[Dataset entries]

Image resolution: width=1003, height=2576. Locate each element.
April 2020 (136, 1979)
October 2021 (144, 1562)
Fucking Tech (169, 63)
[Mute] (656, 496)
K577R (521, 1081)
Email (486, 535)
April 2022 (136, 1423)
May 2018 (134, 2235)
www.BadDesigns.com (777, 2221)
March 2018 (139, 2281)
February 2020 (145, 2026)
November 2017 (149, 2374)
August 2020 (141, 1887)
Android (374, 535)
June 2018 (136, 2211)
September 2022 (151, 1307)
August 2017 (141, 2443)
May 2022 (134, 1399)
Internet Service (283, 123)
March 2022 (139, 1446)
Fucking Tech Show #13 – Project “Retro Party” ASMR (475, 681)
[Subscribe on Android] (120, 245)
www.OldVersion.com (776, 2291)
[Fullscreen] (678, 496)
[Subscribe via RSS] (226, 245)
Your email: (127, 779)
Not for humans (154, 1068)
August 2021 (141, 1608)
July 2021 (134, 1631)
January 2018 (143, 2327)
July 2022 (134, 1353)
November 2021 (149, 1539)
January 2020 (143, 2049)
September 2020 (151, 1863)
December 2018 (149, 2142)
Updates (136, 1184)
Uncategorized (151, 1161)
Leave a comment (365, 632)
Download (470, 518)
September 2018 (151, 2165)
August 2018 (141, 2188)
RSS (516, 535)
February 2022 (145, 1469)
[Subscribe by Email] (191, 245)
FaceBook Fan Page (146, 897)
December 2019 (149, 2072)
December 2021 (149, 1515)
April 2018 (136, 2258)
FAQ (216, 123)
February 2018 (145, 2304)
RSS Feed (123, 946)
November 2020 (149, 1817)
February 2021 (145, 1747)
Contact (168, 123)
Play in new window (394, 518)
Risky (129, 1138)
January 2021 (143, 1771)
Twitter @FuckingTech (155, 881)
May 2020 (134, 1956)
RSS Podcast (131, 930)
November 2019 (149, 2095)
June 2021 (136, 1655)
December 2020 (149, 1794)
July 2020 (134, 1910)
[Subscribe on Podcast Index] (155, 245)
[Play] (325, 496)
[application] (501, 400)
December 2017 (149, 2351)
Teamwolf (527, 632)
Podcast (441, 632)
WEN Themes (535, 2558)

### PROBLEM DETAILS
Where a line of the records contains the word "February", copy that line.

### WRITTEN SOLUTION
February 2020 (145, 2026)
February 2022 (145, 1469)
February 2018 (145, 2304)
February 2021 (145, 1747)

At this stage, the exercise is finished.